Continuing the askers example code (which very closely relates to my own problem):
user_id date val
1 1-1-17 1
2 1-1-17 1
3 1-1-17 1
1 1-1-17 1
1 1-2-17 1
2 1-2-17 1
2 1-10-17 1
3 2-1-17 1
3 2-2-17 1
3 2-3-17 2
3 2-4-17 3
3 2-5-17 1
If the grouping would group by user_id and dates /- 3 days from each other the group by summing val should look like:
user_id date sum(val)
1 1-2-17 3
2 1-2-17 2
2 1-10-17 1
3 1-1-17 1
3 2-1-17 8
I'm not sure the last date will actually show as 2-1-17, but the idea is to group all dates within a 3-day timedelta of each other together.
Is this possible in an elegant way using Grouper, resample or other Pandas or Python date functions?
CodePudding user response:
You can use a groupby with a custom group:
# convert to datetime
s = pd.to_datetime(df['date'], dayfirst=False)
# set up groups of consecutive dates within ± 3 days
group = (s.groupby(df['user_id'])
.apply(lambda s: s.diff().abs().gt('3days').cumsum())
)
# group by ID and new group and aggregate
out = (df.groupby(['user_id', group], as_index=False)

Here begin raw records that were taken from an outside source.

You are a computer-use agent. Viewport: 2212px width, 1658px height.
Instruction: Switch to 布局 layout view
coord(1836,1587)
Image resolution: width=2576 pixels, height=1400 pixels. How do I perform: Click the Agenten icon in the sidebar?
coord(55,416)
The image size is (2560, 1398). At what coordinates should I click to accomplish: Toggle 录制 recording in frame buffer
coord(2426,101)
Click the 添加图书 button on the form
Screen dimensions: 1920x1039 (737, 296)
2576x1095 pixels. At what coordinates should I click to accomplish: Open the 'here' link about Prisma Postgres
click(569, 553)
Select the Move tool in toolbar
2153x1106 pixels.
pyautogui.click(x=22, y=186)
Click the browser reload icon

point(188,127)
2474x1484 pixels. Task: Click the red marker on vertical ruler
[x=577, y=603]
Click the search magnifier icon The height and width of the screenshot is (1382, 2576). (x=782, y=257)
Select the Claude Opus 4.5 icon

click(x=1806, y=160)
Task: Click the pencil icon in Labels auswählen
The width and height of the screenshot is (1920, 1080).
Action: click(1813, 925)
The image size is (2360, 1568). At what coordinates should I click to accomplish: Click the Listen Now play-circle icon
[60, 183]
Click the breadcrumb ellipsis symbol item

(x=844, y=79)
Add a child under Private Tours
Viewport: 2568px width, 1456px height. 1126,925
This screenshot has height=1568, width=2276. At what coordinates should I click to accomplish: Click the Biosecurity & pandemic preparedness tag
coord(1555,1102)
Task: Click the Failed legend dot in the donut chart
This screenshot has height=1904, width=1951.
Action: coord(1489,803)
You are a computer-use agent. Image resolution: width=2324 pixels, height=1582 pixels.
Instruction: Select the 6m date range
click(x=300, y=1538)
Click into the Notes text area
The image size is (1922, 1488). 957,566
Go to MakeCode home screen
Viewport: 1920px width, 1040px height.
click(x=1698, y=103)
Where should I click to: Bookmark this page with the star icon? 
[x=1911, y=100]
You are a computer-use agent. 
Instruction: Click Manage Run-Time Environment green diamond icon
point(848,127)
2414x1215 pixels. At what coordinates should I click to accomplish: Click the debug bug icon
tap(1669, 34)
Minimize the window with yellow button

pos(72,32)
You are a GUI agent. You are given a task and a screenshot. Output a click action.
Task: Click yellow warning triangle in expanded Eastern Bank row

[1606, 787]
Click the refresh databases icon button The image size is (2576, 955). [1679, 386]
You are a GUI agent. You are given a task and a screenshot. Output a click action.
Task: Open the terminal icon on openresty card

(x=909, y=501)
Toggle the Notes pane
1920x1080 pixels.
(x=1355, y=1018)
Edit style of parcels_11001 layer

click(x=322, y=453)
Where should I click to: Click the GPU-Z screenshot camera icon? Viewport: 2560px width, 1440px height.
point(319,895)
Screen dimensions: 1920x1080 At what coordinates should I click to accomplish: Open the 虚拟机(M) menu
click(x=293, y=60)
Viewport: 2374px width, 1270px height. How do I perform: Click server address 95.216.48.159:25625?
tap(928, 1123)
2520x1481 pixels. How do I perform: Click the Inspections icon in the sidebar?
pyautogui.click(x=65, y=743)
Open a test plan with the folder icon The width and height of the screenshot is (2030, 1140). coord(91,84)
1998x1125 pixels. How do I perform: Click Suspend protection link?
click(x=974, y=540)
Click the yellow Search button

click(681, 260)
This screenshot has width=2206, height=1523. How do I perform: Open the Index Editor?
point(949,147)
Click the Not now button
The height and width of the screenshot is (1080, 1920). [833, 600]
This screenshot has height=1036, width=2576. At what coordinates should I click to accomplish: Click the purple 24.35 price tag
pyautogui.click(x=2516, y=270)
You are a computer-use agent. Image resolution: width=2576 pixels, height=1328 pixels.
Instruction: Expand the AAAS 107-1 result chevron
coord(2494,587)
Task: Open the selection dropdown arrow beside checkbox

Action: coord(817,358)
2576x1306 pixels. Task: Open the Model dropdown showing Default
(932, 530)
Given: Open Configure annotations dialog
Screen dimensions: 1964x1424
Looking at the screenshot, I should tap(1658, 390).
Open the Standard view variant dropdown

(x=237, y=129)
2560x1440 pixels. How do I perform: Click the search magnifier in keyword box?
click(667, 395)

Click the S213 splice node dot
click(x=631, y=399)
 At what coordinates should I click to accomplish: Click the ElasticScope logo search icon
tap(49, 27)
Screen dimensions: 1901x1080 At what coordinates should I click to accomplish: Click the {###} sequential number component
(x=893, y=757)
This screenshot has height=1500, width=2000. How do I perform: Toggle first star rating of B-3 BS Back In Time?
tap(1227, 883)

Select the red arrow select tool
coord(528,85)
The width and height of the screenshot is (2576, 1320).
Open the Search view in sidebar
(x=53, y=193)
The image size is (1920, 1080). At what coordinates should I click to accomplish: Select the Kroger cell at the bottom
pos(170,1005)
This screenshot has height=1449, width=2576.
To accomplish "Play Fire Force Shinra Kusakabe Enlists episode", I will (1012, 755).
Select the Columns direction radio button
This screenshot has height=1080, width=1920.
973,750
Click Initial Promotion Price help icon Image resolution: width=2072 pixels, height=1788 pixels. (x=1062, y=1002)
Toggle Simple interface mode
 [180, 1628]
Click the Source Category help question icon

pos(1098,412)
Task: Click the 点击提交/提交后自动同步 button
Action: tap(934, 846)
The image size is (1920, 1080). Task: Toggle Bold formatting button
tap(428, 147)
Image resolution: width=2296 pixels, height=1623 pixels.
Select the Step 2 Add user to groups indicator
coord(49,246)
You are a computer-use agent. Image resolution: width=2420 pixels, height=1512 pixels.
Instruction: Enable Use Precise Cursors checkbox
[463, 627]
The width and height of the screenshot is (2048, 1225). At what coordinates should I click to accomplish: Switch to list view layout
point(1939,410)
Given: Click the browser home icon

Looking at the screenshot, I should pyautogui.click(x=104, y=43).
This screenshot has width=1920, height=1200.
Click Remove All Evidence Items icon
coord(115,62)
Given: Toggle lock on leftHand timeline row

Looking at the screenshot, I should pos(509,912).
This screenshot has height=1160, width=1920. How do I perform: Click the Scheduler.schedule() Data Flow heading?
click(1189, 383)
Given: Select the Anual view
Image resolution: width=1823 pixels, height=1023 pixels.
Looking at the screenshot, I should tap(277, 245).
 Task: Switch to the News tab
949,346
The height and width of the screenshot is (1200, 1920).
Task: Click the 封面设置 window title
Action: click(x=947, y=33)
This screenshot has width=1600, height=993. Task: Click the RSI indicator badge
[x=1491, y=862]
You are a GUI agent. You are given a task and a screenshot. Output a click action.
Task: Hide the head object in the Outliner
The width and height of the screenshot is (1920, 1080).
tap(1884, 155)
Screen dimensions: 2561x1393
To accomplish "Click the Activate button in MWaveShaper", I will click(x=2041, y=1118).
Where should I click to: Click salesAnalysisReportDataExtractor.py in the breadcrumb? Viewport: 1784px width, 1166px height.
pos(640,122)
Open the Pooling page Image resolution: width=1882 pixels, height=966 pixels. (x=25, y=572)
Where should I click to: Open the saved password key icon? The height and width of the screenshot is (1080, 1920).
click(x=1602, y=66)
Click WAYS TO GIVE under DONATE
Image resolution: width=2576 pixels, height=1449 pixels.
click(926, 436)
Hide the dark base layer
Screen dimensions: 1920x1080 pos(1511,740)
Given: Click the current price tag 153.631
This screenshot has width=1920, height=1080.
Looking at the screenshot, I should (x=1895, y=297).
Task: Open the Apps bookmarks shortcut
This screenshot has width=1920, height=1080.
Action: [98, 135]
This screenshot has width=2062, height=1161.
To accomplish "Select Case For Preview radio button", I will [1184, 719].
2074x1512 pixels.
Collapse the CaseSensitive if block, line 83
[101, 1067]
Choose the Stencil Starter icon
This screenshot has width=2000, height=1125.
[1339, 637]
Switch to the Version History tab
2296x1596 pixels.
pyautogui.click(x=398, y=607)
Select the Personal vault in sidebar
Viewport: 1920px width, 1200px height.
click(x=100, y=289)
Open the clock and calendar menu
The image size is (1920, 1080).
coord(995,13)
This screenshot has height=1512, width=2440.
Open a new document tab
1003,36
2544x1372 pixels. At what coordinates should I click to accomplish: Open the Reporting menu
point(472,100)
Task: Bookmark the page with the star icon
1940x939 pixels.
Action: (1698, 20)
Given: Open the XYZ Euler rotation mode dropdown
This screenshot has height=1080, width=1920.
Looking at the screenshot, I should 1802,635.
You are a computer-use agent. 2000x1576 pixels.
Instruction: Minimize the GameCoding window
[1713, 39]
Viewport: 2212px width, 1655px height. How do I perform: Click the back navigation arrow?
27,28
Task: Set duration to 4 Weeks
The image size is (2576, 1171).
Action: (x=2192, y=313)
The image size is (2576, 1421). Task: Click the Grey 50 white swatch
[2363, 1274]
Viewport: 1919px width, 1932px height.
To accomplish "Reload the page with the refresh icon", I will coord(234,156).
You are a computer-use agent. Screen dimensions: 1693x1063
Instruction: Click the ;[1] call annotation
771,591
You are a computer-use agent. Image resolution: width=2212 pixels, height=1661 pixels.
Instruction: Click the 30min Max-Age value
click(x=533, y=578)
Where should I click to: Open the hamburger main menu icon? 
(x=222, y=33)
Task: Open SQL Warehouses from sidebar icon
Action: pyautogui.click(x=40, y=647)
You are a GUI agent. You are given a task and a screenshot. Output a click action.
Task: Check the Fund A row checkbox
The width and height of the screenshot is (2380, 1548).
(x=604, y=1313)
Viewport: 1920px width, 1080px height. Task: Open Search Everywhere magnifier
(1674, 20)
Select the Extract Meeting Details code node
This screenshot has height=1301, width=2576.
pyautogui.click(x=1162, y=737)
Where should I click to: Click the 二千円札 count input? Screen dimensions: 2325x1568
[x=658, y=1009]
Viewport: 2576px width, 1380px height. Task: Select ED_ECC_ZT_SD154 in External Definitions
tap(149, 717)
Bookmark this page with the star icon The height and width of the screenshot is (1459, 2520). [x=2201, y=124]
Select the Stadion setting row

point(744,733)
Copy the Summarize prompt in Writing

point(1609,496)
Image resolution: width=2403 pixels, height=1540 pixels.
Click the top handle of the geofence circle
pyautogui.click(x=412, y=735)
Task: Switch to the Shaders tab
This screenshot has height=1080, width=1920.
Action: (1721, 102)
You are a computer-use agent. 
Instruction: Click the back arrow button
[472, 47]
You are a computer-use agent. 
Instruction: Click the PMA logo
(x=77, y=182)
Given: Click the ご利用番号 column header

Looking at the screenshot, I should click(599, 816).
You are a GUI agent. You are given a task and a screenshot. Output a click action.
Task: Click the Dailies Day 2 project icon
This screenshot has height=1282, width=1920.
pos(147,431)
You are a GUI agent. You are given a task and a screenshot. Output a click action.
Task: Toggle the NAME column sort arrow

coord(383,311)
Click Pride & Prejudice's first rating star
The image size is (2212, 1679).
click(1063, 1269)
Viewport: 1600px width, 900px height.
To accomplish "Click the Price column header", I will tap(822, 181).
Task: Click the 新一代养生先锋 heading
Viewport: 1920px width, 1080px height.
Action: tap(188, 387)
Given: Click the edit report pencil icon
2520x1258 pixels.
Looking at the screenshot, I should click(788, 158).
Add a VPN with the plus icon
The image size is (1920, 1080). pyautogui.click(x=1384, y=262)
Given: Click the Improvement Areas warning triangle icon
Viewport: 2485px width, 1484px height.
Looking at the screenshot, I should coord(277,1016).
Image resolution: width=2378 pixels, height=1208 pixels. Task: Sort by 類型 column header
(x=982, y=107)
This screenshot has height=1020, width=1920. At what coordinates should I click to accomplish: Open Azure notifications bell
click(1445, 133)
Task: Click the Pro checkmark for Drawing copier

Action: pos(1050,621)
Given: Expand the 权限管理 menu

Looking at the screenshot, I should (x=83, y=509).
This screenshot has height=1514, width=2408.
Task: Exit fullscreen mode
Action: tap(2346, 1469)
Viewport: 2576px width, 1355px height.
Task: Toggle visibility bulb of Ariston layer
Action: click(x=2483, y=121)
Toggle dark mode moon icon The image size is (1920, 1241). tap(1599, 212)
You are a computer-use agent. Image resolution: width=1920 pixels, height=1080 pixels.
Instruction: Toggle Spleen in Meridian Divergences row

.agg({'date': 'last', 'val': 'sum'})
)
output:
user_id date val
0 1 1-2-17 3
1 2 1-2-17 2
2 2 1-10-17 1
3 3 1-1-17 1
4 3 2-5-17 8
intermediates (sorted by user_id for clarity):
user_id date val datetime diff abs >3days cumsum
0 1 1-1-17 1 2017-01-01 NaT NaT False 0
3 1 1-1-17 1 2017-01-01 0 days 0 days False 0
4 1 1-2-17 1 2017-01-02 1 days 1 days False 0
1 2 1-1-17 1 2017-01-01 NaT NaT False 0
5 2 1-2-17 1 2017-01-02 1 days 1 days False 0
6 2 1-10-17 1 2017-01-10 8 days 8 days True 1
2 3 1-1-17 1 2017-01-01 NaT NaT False 0
7 3 2-1-17 1 2017-02-01 31 days 31 days True 1
8 3 2-2-17 1 2017-02-02 1 days 1 days False 1
9 3 2-3-17 2 2017-02-03 1 days 1 days False 1
10 3 2-4-17 3 2017-02-04 1 days 1 days False 1
11 3 2-5-17 1 2017-02-05 1 days 1 days False 1